HASTE magnified the pain of the injuries even farther, but he knew that he couldn’t afford to deactivate it. Pushing more mana into the skill, he ran as fast as he was able, vaulting down the stairs as the structure continued to twist and collapse. He had almost gotten free when the final snap occurred, and the entire fabricated base fell on its side in a massive explosion of dust and concrete.

The pain was excruciating as he was slammed into the torn cement, one shoulder was almost certainly dislocated and he knew he’d broken a couple of his ribs. His existence was a dull ache with searing daggers punching into him, but he was alive. He was alive. Kyle couldn’t help but smile, despite the pain. He had actually done it. He was a bloody, damaged mess, but he’d managed to pull through in the end. A faint buzzing sound snapped Kyle out of his moment of elation, and he focused on the fly as it slowly descended.

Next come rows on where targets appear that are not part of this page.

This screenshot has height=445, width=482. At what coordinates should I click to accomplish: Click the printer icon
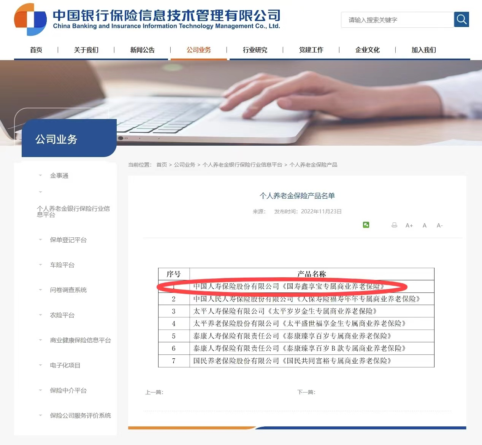tap(394, 225)
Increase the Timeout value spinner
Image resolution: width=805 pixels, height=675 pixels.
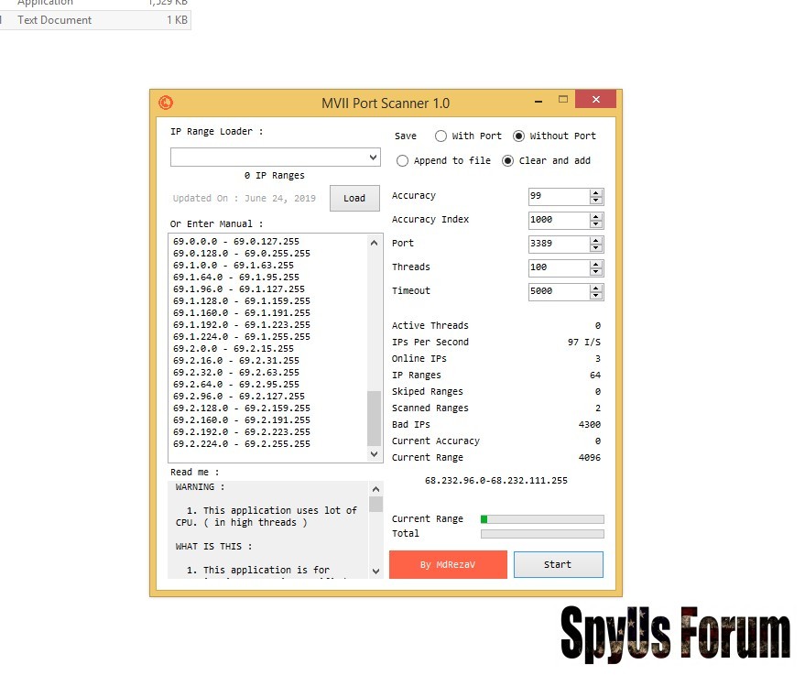596,288
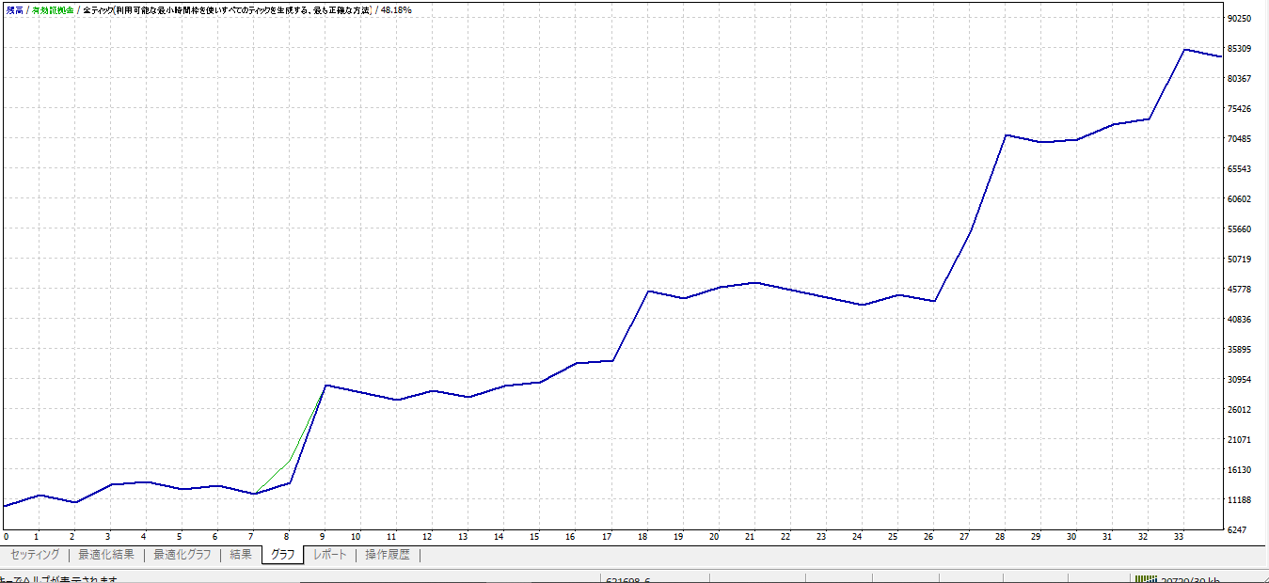The height and width of the screenshot is (583, 1269).
Task: Click the 90250 value on the vertical axis
Action: (x=1239, y=19)
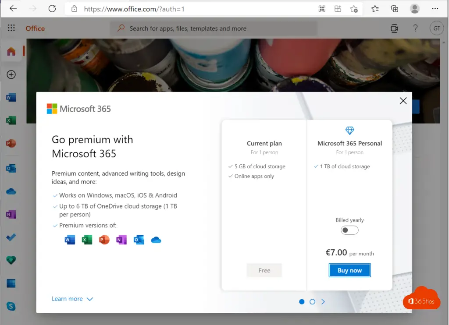Click the Office search box
The height and width of the screenshot is (325, 449).
point(213,28)
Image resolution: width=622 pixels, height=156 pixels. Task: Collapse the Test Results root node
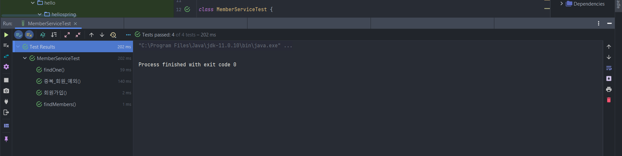tap(18, 47)
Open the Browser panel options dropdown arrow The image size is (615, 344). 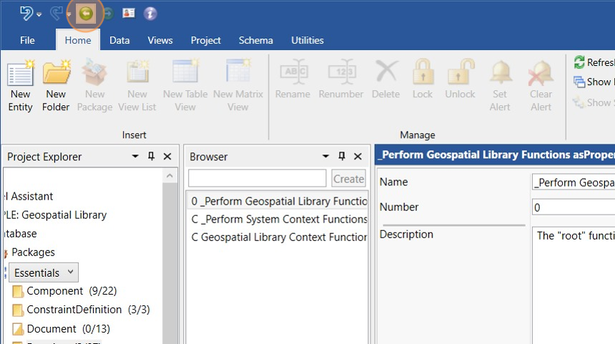coord(325,157)
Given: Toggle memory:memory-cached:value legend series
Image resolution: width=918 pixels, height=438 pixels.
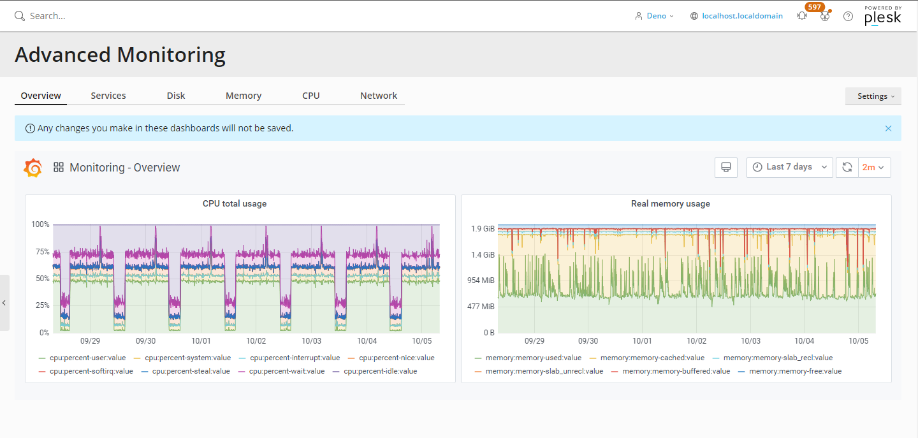Looking at the screenshot, I should coord(652,358).
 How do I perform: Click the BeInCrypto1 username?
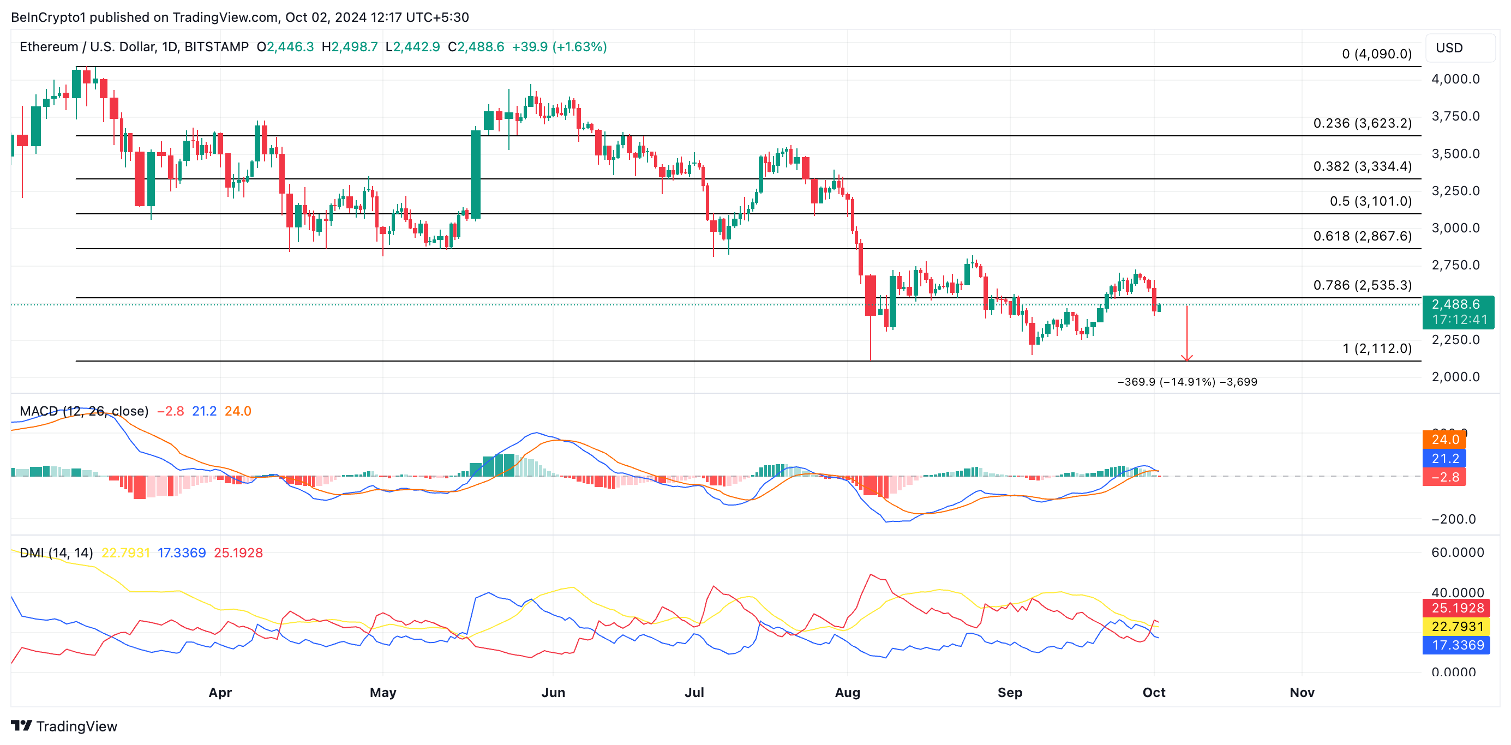click(49, 17)
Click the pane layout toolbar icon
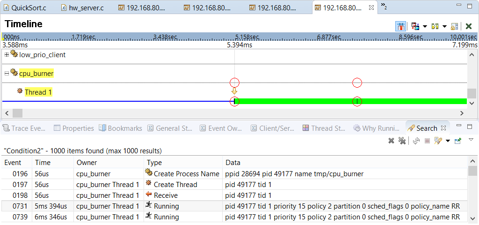This screenshot has height=225, width=479. coord(415,26)
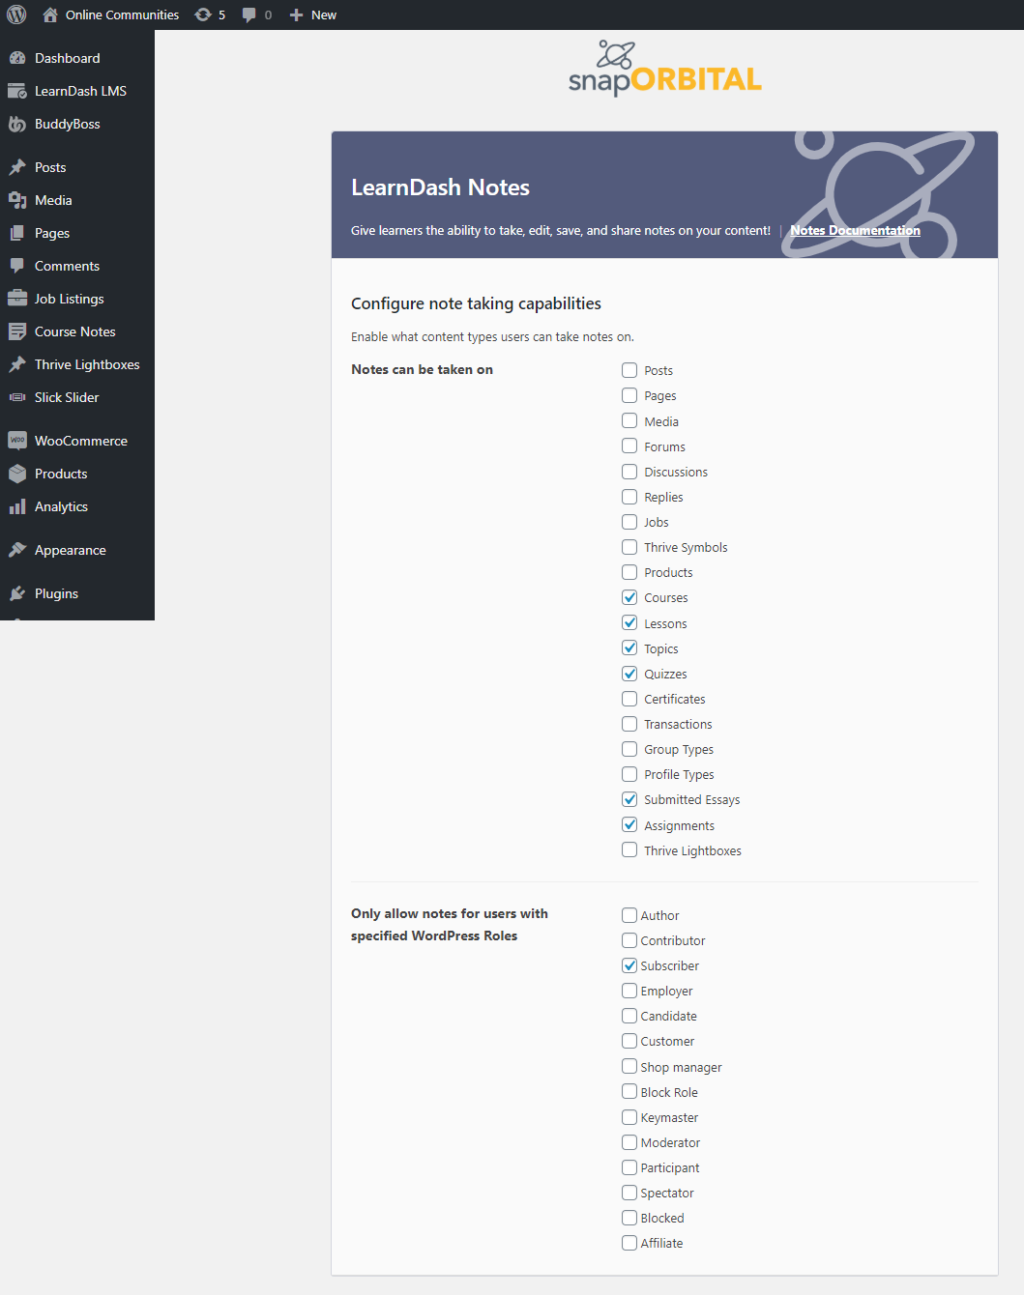Click the Analytics bar chart icon
The width and height of the screenshot is (1024, 1295).
(17, 506)
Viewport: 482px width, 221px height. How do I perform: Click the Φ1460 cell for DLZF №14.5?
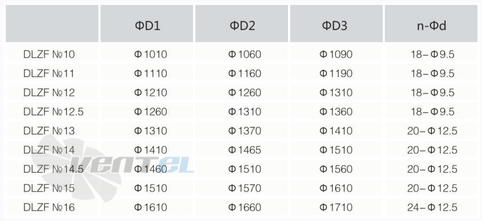tap(151, 169)
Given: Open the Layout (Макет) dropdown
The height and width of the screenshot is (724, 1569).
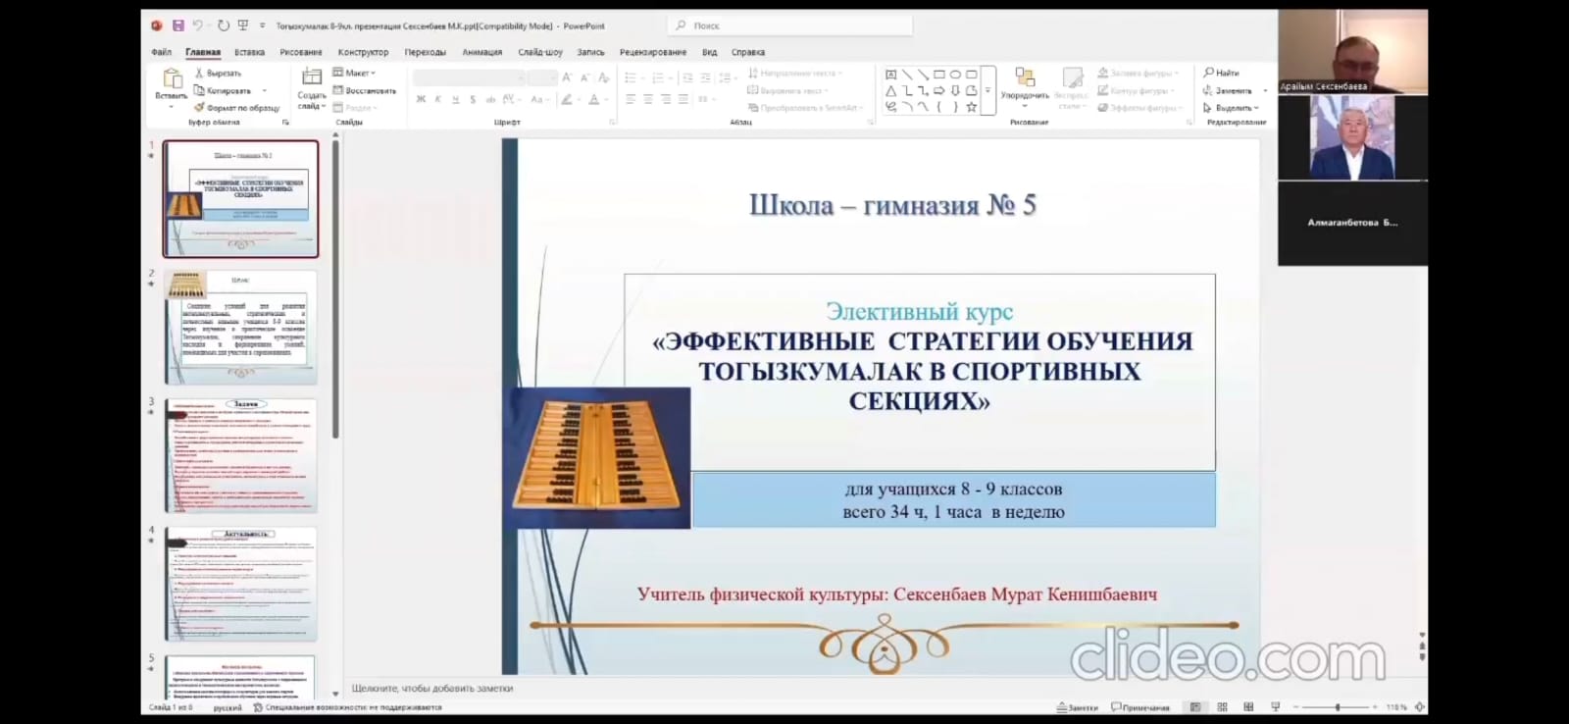Looking at the screenshot, I should coord(354,73).
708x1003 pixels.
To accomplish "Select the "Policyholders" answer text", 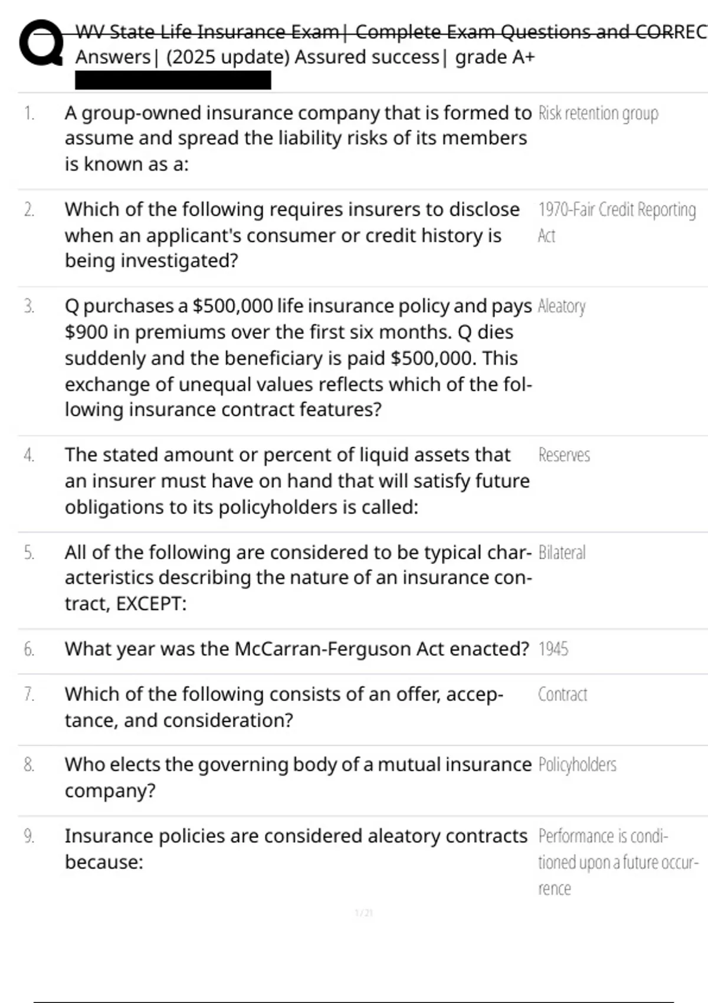I will click(577, 765).
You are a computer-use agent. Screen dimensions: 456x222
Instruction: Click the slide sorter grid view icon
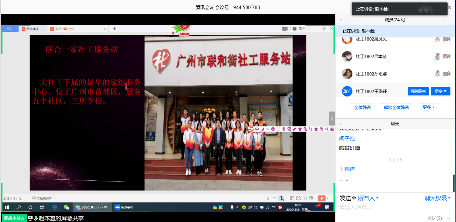(x=298, y=198)
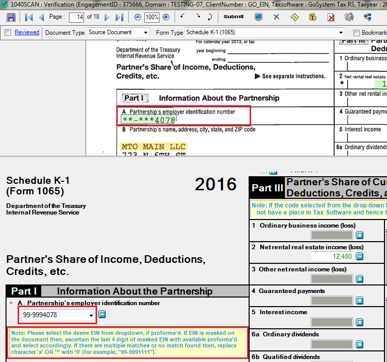Jump to the last page
This screenshot has height=362, width=387.
[x=119, y=17]
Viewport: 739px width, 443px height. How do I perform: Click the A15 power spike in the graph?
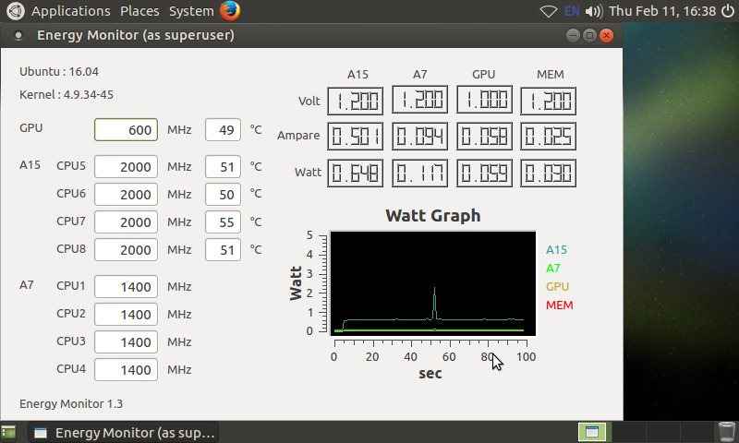click(x=434, y=293)
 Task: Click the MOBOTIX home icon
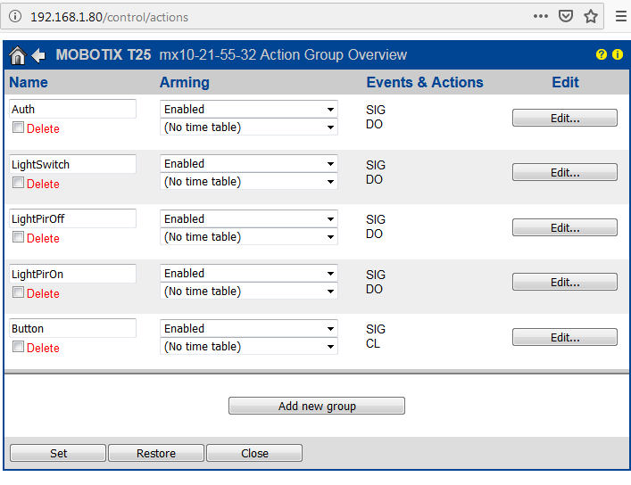click(17, 55)
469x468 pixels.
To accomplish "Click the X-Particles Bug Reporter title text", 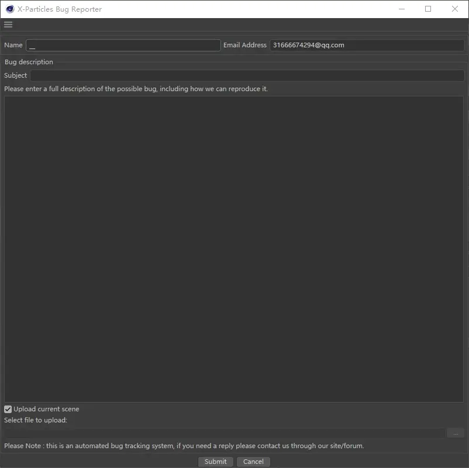I will point(59,9).
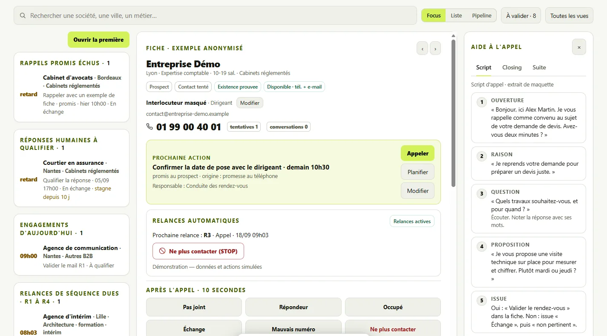Log call outcome Répondeur

pyautogui.click(x=293, y=307)
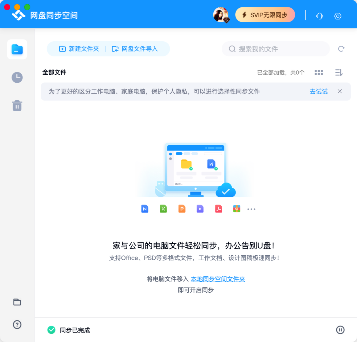Pause syncing with the pause button
Image resolution: width=357 pixels, height=342 pixels.
(340, 330)
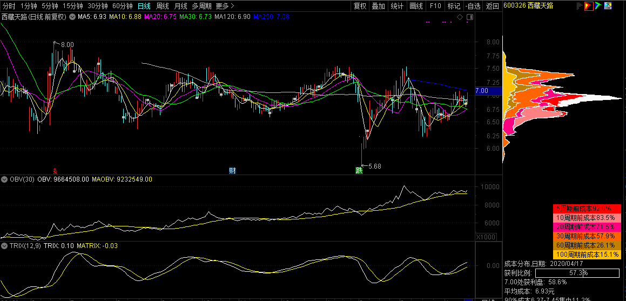Toggle -自选 watchlist button

click(473, 6)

It clearly wasn’t designed for agile aerial maneuvers as it wobbled during its descent. Kyle suspected that similar to the beetles it was leading, the mutated growth prevented it from being able to fly like a normal winged insect would. It was faring much better than its comrades, however, and soon it landed on the ground facing Kyle. Despite clearly not being geared for combat in the same way the beetles were, its sharp mandibles and claw-tipped legs still posed a threat. It looked to be observing him in his pathetic state, two of its legs rubbing together with what Kyle could only describe as a hunger in its red eyes.

Kyle regarded the fly, and the anger inside him flared again. Was it anger? No, it was something similar, but also fundamentally different. As the fly began to crawl towards him, Kyle put that in the back of his mind. He didn’t have the luxury of reflection, he had one more hurdle to overcome. He was shaky, his legs hurt, and his left arm was useless, at least for now. The accumulated aches and damage from the course of the day had caught up with him, and he could barely stand straight.

The fly accelerated, intending to overwhelm Kyle and take him to the ground. Kyle swayed, uneasy on his feet as the fly approached. He was tired, he was in pain, but in that moment, he had a flash of clarity. He would not die here. He heard a roar of defiance escape his lips as he pushed his HASTE skill to its apex, just as the fly lunged at him to take him down. A deep step with his left foot took him out of harm’s way and to the right of the fly’s charge, and with every scrap of energy he had left he twisted his hips and shot his right arm out in a vicious palm strike, hitting the fly with the combined momentum of their charges and the full power of HASTE behind him.

He felt the chitin crack against his palm as the insect was thrown backwards, just as he felt the bones in his right arm crack in synchrony. A blissful numb came over him as he deactivated HASTE, no longer possessing the mana control to maintain the skill. It was all he could do to keep REGENERATION active, but as he regarded the broken form of his adversary he felt an urge far stronger than the one he’d felt atop the crane arm, and he limped towards it one step at a time.

The fly was dead – no two ways about it – but something was changing in the mana that had been glowing in the abdomen. Trails of red energy flowed out of the fly’s body, coalescing into a small, red gem. Kyle lifted his broken arm towards it, enthralled. As his trembling fingers brushed it, it dissolved into a wave of energy that flowed around and into his skin. There was agony like thousands of needles digging into his skin, and then there was only dark.